A ministra da Cultura não quis antecipar qual a estratégia do Executivo, dizendo que não o Governo não iria dar essa "satisfação" a Berardo.

Graça Fonseca, ministra da Cultura, disse esta quinta-feira que o Governo vai criar uma task force para garantir a resposta adequada a Joe Berardo, assegurando que a coleção do empresário, que está sob um acordo de comodato o Estado português, mantém a sua integridade e pode continuar a ser vista pelo público em geral.

“Hoje foram discutidas as vias possíveis de atuação do lado do Governo relativamente à imperiosa necessidade de garantir a integridade, não alienação e fruição pública da Coleção Berardo”, afirmou Graça Fonseca na conferência de imprensa no final da reunião do Conselho de Ministros.

Salientando que o caso de Joe Berardo requer uma articulação entre as áreas da Cultura, Justiça e Finanças, a ministra afirmou que “o Governo tem ao seu dispor as necessárias e adequadas medidas legais para garantir estes três objetivos (…) e, em breve, vai anunciar outras medidas”, afirma.

A ministra não quis, contudo, especificar qual será a estratégia do Executivo. “Como o primeiro-ministro já disse, as declarações e a posição de Berardo são insultuosas e inadmissíveis.
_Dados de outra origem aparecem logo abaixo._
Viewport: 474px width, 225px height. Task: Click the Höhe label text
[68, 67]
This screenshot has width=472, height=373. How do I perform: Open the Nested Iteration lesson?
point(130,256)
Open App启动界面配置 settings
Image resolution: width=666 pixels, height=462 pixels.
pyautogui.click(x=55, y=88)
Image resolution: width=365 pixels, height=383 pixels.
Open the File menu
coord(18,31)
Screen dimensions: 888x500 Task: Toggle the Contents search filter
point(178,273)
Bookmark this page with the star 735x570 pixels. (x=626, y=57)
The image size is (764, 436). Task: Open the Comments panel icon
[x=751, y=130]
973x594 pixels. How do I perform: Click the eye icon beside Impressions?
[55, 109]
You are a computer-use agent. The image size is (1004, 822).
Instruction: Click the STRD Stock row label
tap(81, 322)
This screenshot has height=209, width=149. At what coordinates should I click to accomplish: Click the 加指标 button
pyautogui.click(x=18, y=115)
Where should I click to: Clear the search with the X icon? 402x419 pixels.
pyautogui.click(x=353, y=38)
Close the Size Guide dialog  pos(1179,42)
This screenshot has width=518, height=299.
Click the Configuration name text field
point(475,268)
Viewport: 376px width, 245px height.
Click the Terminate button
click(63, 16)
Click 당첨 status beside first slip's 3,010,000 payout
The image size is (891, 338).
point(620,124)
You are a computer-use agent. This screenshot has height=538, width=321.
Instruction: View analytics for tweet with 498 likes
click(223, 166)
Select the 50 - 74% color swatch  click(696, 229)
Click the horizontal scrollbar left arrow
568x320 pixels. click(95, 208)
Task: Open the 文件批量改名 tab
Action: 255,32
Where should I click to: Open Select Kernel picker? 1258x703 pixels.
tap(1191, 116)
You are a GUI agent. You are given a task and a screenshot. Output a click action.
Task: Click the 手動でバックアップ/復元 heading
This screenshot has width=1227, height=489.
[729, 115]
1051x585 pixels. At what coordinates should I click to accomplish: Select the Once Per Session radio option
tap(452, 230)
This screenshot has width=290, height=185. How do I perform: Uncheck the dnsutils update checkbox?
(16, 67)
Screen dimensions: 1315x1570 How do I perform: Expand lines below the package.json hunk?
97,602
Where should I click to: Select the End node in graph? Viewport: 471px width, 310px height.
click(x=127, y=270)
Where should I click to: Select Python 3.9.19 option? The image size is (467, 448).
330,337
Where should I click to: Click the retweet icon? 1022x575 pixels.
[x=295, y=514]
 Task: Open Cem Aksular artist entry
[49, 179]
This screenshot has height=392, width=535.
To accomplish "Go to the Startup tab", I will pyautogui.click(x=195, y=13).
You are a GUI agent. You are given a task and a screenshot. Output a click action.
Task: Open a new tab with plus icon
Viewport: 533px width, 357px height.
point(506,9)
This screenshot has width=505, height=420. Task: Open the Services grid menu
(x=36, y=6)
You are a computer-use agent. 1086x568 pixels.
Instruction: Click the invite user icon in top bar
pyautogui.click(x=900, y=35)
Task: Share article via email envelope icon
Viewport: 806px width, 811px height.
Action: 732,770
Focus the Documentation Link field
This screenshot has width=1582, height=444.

Nós, nesta fase, não vamos dar a satisfação a Berardo de antecipar as medidas que o Governo pode adotar“, disse.

Recorde-se que, perante os parlamentares, Joe Berardo declarou que é “claro que não [tem] dívidas”, alegando que as dívidas aos bancos não são dívidas pessoais, mas de entidades ligadas a si, e que tentou “ajudar os bancos” com prestações de garantias, alegando terem sido estes que sugeriram o investimentos em ações do BCP.

Já sobre a Associação Coleção Berardo, o empresário madeirense disse que “ficaria muito contente se acabassem” com o contrato da Associação com o Estado e com o Centro Cultural de Belém (CCB) para exposição de obras de arte. “A Associação Coleção Berardo celebrou um contrato com a Fundação Coleção Berardo, que foi instituída pelo Estado, pelo CCB e a Associação. É a Fundação Coleção Berardo que explora o museu [no CCB]”, declarou o empresário.